▸ Excerpt
We can use the \(F\) statistic to evaluate the hypotheses in what is called an F test. A \(p\)-value can be computed from the \(F\) statistic using an \(F\) distribution, which has two associated parameters: \(df_{1}\) and \(df_{2}\). For the \(F\) statistic in ANOVA, \(df_{1} = df_{G}\) and \(df_{2}= df_{E}\). The \(F\) statistic is really a ratio of chi-squared random variables.
The \(F\) distribution, shown in Figure 26.2, takes on positive values and is right skewed, like the chi-squared distribution. The larger the observed variability in the sample means (\(MSG\)) relative to the within-group observations (\(MSE\)), the larger \(F\) will be and the stronger the evidence against the null hypothesis. Because larger values of \(F\) represent stronger evidence against the null hypothesis, we use the upper tail of the distribution to compute a \(p\)-value.

The \(F\) statistic and the \(F\) test
Analysis of variance (ANOVA) is used to test whether the mean outcome differs across two or more groups. ANOVA uses a test statistic \(F\), which represents a standardized ratio of variability in the sample means (across the groups), relative to the variability within the groups. If \(H_0\) is true and the model assumptions are satisfied, the statistic \(F\) follows an \(F\) distribution with parameters \(df_{1} = k - 1\) and \(df_{2} = n - k\). The upper tail of the \(F\) distribution is used to represent the \(p\)-value.
26.3.2.1 ANOVA
We will use R
to perform the calculations for the ANOVA. But let’s check our assumptions first.
There are three conditions we must check before conducting an ANOVA: 1) all observations must be independent, 2) the data in each group must be nearly normal, and 3) the variance within each group must be approximately equal.
Independence
All observations must be independent. More specifically, observations must be independent within and across groups. If the data are a simple random sample from less than 10% of the population, this assumption is reasonable. For processes and experiments, we must carefully consider whether the data may be independent (e.g., no paired data). In our MLB data, the data were not sampled; they consist of all players from the 2010 season with at least 200 at bats. However, there are not obvious reasons why independence would not hold for most or all observations, given our intended population is all MLB seasons (or something similar). This requires a bit of hand waving, but remember that independence is often difficult to assess.
Approximately normal
As with one- and two-sample testing for means, the normality assumption is especially important when the sample size is quite small. When we have larger data sets (and larger groups) and there are no extreme outliers, the normality condition is not usually a concern. The normal probability plots (quantile-quantile plots) for each group of the MLB data are shown below; there is some deviation from normality for infielders, but this isn’t a substantial concern since there are over 150 observations in that group and the outliers are not extreme. Sometimes in ANOVA, there are so many groups or so few observations per group that checking normality for each group isn’t reasonable. One solution is to combine the groups into one set of data. First, calculate the residuals of the baseball data, which are calculated by taking the observed values and subtracting the corresponding group means. For example, an outfielder with OBP of 0.435 would have a residual of \(0.435 - \bar{x}_{OF} = 0.082\). Then, to check the normality condition, create a normal probability plot using all the residuals simultaneously.

▸ Exercise requirements
#1 Answer these from the ANOVA excerpt:
(a) What two parameters does the F distribution have?
(b) Which players make up the MLB data?
(c) What residual would an outfielder with an OBP of 0.435 have?
#2 Update the ANOVA excerpt starting at "The \(F\) distribution, shown" and ending at "compute a \(p\)-value.", with "right skewed" replaced by "right-skewed".
#3 List the conditions that the ANOVA excerpt says must be checked before conducting an ANOVA.

▸ Information supplied
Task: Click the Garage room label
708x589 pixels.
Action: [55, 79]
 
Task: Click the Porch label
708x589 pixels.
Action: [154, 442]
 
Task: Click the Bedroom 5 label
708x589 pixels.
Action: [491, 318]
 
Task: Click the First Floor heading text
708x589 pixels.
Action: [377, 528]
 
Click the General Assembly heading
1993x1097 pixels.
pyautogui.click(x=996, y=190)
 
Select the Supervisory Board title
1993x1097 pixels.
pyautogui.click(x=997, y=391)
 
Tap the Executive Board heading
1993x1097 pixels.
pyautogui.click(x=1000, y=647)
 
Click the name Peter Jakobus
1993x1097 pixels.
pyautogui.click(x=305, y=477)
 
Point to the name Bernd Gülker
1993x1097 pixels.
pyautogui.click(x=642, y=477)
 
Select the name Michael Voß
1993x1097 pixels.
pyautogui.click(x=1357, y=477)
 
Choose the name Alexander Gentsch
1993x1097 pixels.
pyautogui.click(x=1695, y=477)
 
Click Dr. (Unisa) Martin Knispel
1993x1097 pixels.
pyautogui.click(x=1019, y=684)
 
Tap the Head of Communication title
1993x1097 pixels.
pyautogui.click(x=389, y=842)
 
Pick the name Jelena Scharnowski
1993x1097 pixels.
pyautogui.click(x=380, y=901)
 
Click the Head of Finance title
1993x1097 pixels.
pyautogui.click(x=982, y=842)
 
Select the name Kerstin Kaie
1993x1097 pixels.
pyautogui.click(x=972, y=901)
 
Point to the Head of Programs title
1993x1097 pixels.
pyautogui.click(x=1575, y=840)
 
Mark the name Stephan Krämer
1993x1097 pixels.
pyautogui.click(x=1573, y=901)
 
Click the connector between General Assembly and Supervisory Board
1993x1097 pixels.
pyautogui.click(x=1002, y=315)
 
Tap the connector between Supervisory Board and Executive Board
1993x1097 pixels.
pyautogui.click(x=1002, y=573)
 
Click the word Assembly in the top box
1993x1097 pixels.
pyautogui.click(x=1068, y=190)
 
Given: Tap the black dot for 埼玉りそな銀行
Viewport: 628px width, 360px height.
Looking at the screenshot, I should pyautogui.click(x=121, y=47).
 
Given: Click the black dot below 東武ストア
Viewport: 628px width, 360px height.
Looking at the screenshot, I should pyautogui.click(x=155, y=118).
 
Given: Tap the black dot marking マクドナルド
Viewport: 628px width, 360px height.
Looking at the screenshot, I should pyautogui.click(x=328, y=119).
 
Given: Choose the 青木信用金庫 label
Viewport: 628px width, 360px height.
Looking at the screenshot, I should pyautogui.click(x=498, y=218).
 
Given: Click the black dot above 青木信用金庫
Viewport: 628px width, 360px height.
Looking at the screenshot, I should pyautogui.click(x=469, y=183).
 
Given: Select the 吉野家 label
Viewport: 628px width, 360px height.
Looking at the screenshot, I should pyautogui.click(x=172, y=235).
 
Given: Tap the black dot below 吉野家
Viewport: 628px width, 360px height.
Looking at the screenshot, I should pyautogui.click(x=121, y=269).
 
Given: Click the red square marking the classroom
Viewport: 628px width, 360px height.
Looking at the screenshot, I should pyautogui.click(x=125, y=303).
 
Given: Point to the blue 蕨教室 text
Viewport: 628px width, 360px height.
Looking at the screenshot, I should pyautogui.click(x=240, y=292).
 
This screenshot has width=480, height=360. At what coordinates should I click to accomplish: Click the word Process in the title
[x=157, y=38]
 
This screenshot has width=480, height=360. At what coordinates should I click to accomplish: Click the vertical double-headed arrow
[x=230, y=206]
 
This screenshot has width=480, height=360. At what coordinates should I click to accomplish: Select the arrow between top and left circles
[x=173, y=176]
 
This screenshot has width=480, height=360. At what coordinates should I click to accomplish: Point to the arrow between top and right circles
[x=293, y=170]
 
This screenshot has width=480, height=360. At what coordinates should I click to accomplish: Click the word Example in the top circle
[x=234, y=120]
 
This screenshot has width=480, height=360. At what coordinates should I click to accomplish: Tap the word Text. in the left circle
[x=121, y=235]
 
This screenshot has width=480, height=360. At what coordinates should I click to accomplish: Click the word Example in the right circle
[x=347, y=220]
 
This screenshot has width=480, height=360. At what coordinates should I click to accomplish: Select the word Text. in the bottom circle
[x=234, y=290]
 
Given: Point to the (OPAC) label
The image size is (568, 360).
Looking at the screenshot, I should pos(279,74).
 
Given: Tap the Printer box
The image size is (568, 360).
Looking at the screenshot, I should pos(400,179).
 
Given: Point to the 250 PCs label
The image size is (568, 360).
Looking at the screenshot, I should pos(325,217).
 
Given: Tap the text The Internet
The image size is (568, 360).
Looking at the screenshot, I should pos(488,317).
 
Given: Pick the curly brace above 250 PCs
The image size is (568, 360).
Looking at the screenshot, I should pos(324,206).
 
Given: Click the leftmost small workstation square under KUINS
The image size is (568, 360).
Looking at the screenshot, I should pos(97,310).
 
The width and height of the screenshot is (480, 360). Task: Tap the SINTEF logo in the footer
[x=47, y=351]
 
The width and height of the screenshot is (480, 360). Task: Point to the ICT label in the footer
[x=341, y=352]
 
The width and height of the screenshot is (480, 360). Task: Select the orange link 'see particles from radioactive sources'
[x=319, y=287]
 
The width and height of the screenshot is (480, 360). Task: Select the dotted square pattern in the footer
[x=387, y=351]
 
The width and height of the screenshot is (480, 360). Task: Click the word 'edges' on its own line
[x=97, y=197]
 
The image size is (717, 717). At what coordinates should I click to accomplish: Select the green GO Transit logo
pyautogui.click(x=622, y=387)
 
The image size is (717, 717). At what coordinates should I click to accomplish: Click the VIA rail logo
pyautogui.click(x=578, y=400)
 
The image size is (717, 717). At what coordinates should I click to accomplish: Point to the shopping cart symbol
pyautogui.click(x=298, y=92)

▸ The answers
#1
(a) df₁ and df₂
(b) All players from the 2010 season with at least 200 at bats
(c) 0.082

#2
The \(F\) distribution, shown in Figure 26.2, takes on positive values and is right-skewed, like the chi-squared distribution. The larger the observed variability in the sample means (\(MSG\)) relative to the within-group observations (\(MSE\)), the larger \(F\) will be and the stronger the evidence against the null hypothesis. Because larger values of \(F\) represent stronger evidence against the null hypothesis, we use the upper tail of the distribution to compute a \(p\)-value.

#3
1. All observations must be independent.
2. The data in each group must be nearly normal.
3. The variance within each group must be approximately equal.